:: Aim 1 ::
In the passage on indulgences, what period before the indulgence day did the S. Office set for confession on April 23, 1914?
:: Aim 2 ::
Write the next part of the passage on indulgences, starting after its last sentence.

:: Text shown ::
'''
It is here a question only of confession prescribed as such, notably by the words contritis et confessis. The S. Congr. of Indulgences declared, on May 19, 1759, that it is required even if one does not remember having committed mortal faults since the last absolution received⁹⁶, but specified, on December 15, 1841, that it was not necessary that absolution follow the new confession⁹⁷. This Congregation permitted, on May 19, 1759, that confession take place the eve of the day to which the indulgence is attached; on March 11, 1908⁹⁸, it extended the period to two or three days according to whether the indulgence could be gained one or several times in the same day; on April 23, 1914, the S. Office fixed uniformly⁹⁹ the period to eight prior days. Concerning communion, the S. Congr. of Indulgences permitted, on June 12, 1822¹⁰⁰ and October 6, 1870¹⁰¹, that it take place the eve.
The novelty of can. 931, § 1 therefore consists in that confession and communion can be done during the octave that follows the day to which the indulgence is attached; by comparison with § 2, one can conclude that this permission applies not only to feasts having a liturgical octave, but must be understood in the sense of eight days, that is nine, the one to which the indulgence is attached included. The provision of can. 931, § 2 is new and applies to all triduums, octaves, novenas, retreats, etc.
- – 2° Dispensation from actual confession. – CAN. 931, § 3. Faithful who have the habit of approaching the sacrament of penance twice a month, unless legitimately impeded, or of receiving holy communion daily in the state of grace and with a right and pious intention, although they abstain from communing one or two times a week, can gain all indulgences, even without the actual confession that would otherwise be necessary for this purpose, except indulgences of ordinary or extraordinary jubilee or ad instar.
'''
:: Data lines ::
'''
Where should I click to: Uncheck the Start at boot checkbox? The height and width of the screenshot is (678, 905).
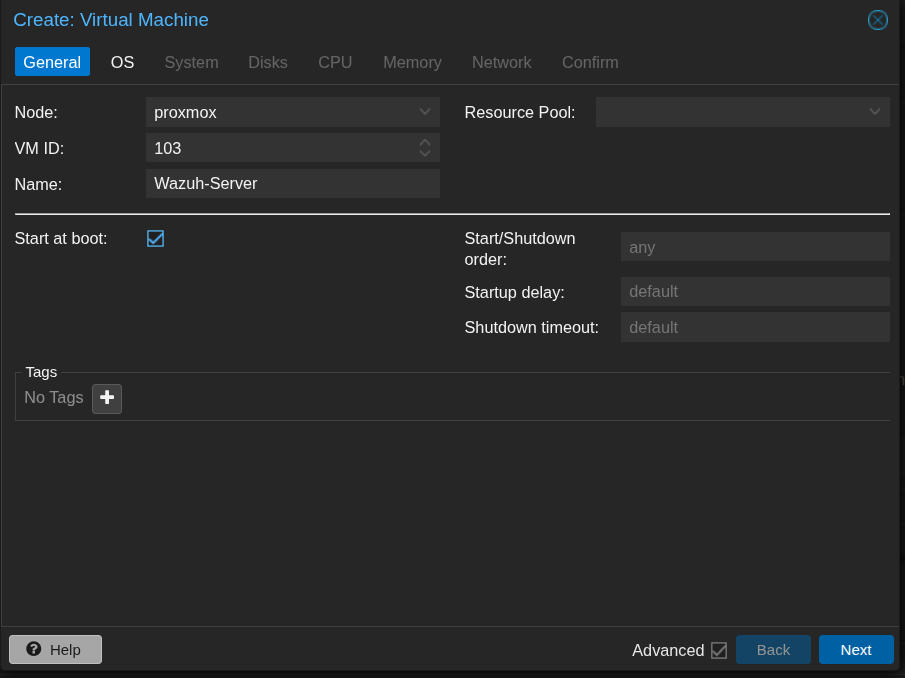click(155, 238)
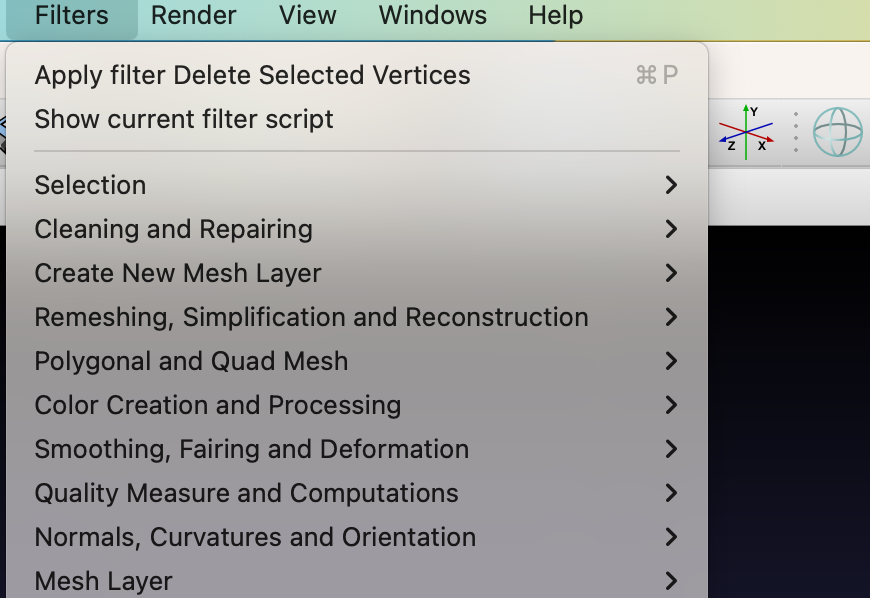Image resolution: width=870 pixels, height=598 pixels.
Task: Open Color Creation and Processing submenu
Action: pos(217,405)
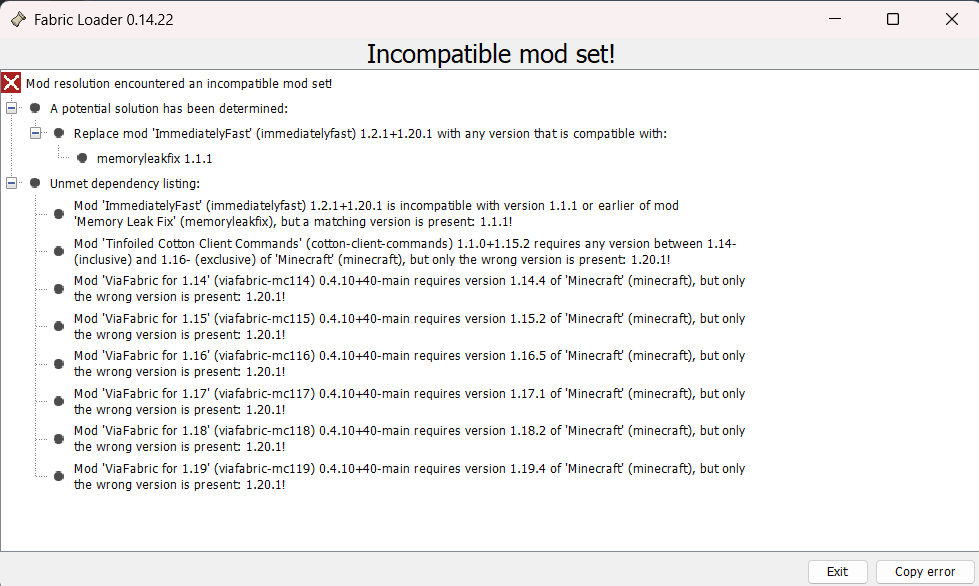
'''
:: Task answer 1 ::
Eight prior days.

:: Task answer 2 ::
Can. 931, § 3 grants dispensation from confession required as such to gain the indulgence in two distinct hypotheses: the faithful has the habit of confessing twice a month, whatever the interval between the two confessions (the S. Congr. of Indulgences had admitted, on December 9, 1763, weekly confession¹⁰² and subsequently granted several indults admitting confession every two weeks¹⁰³); or he has the habit of communing every day (case recognized by the S. Congr. of Indulgences on February 14, 1906¹⁰⁴), even if, having no mortal sin on his conscience, he does not confess the entire year. The habit is not broken if a serious motive impedes one of the two monthly confessions, or if communion takes place only five days a week.
In conformity with the doctrine established under the old law¹⁰⁵, the dispensation is not valid during ordinary jubilees, that is every twenty-five years, or extraordinary, for ex. upon the advent of a pope (or other assimilated indulgences). - Cumulation of indulgence. – 1° With an obligatory action. – CAN. 932. An indulgence cannot be gained by a work to which one is obliged by virtue of a law or precept, unless said otherwise in the concession; he who accomplishes a work imposed as sacramental penance and eventually enriched with indulgences can at the same time satisfy the penance and gain the indulgences.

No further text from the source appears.